Une deuxième chose me semble très importante à côté de cette grande mentalité missionnaire: cultiver comme don Bosco une unique grande préoccupation, celle de la gloire de Dieu et du salut des âmes. Ne rien chercher d’autre. La gloire de Dieu et le salut des âmes. C’est l'expression qui pour don Bosco résumait tout et constituait le coeur de son élan apostolique et missionaire. Elle devrait être la mission phare, qui chaque jour nous fait lever au matin et nous pousse à travailler infatigablement. Et ainsi jour après jour.

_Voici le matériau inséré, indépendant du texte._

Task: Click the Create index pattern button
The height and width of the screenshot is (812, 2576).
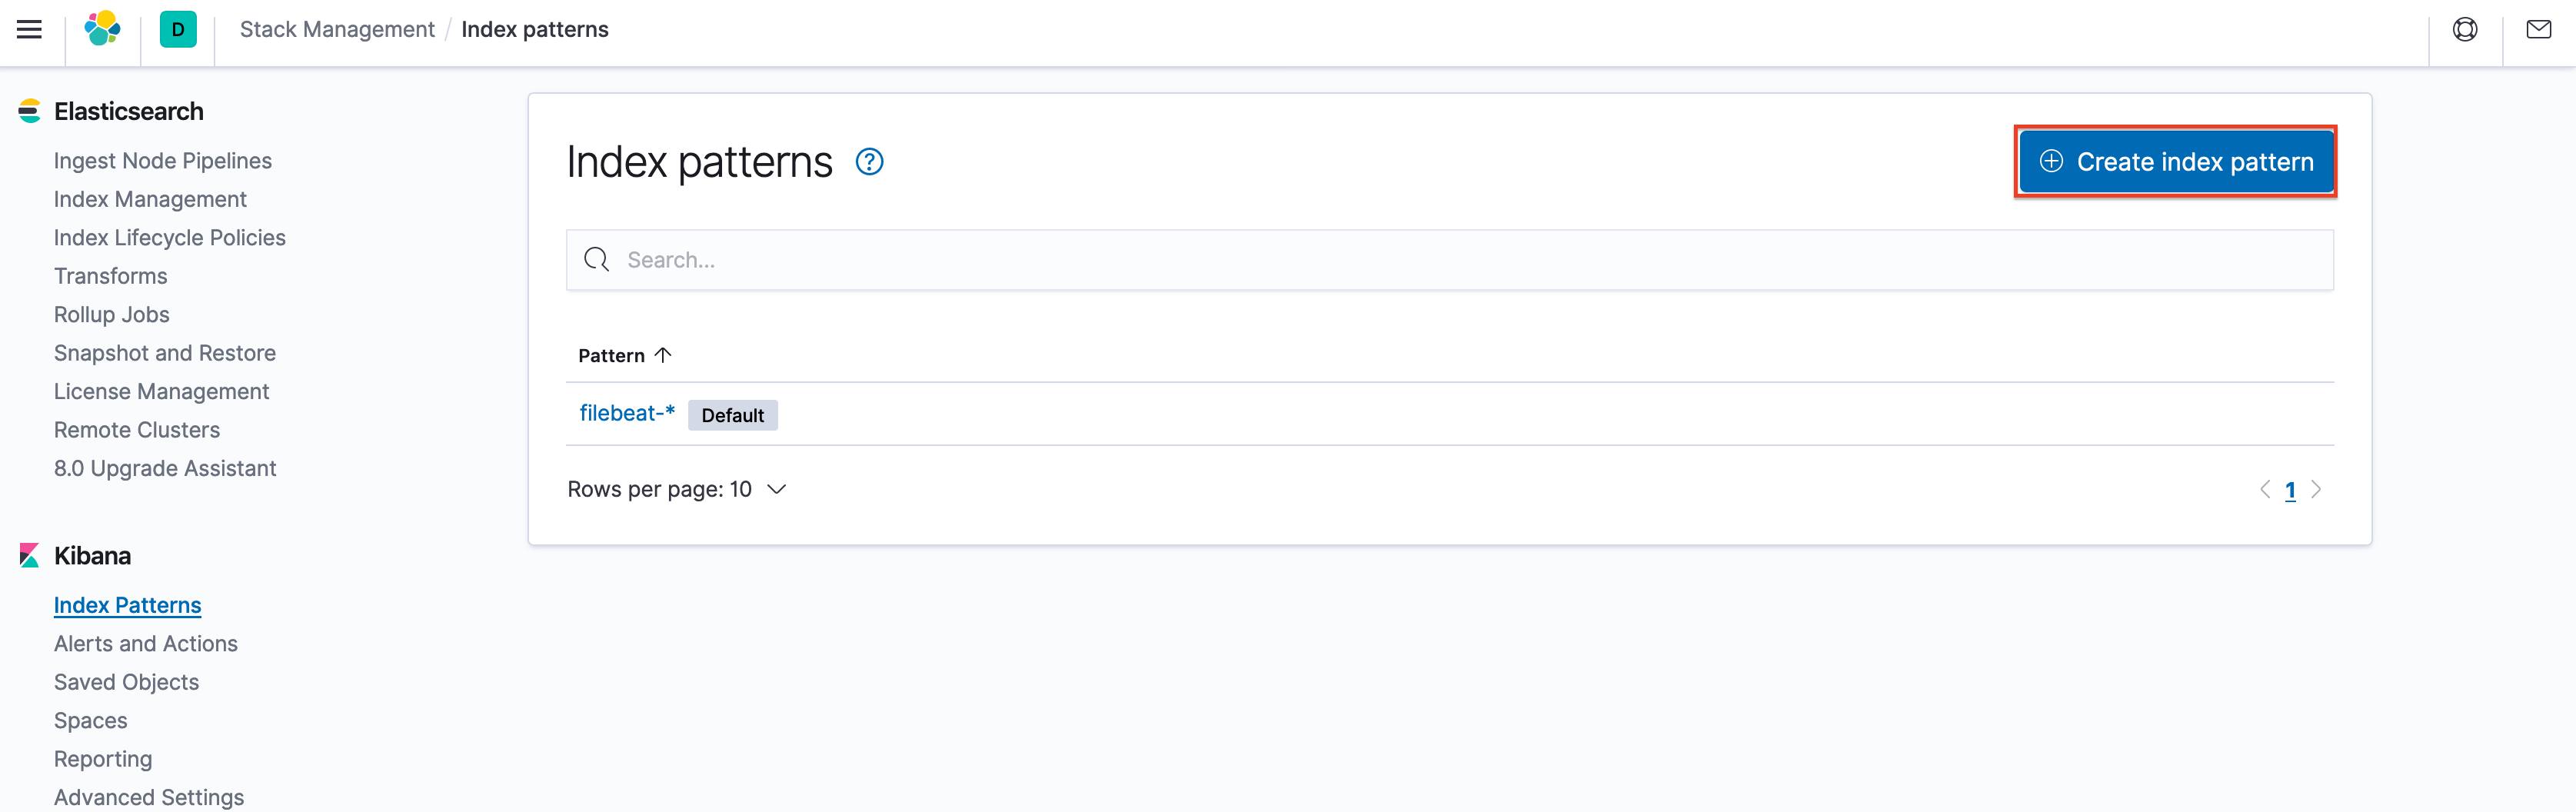Action: coord(2176,161)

Enfin, une existence vécue avec la conscience que nous sommes habités par l'Esprit, que nous sommes appelés à vivre intensement la spiritualité salésienne: cette même spiritualité qui a été aussi féconde dans notre histoire. Il suffirait en effet de se rappeller combien de membres de la FS, en vivant cette spiritualité en vérité, sont parvenus à la sainteté.
Voilà ce je voulais vous dire, Chers Confrères.
Je vous remercie de tout coeur et je vous souhaite "Bonne nuit".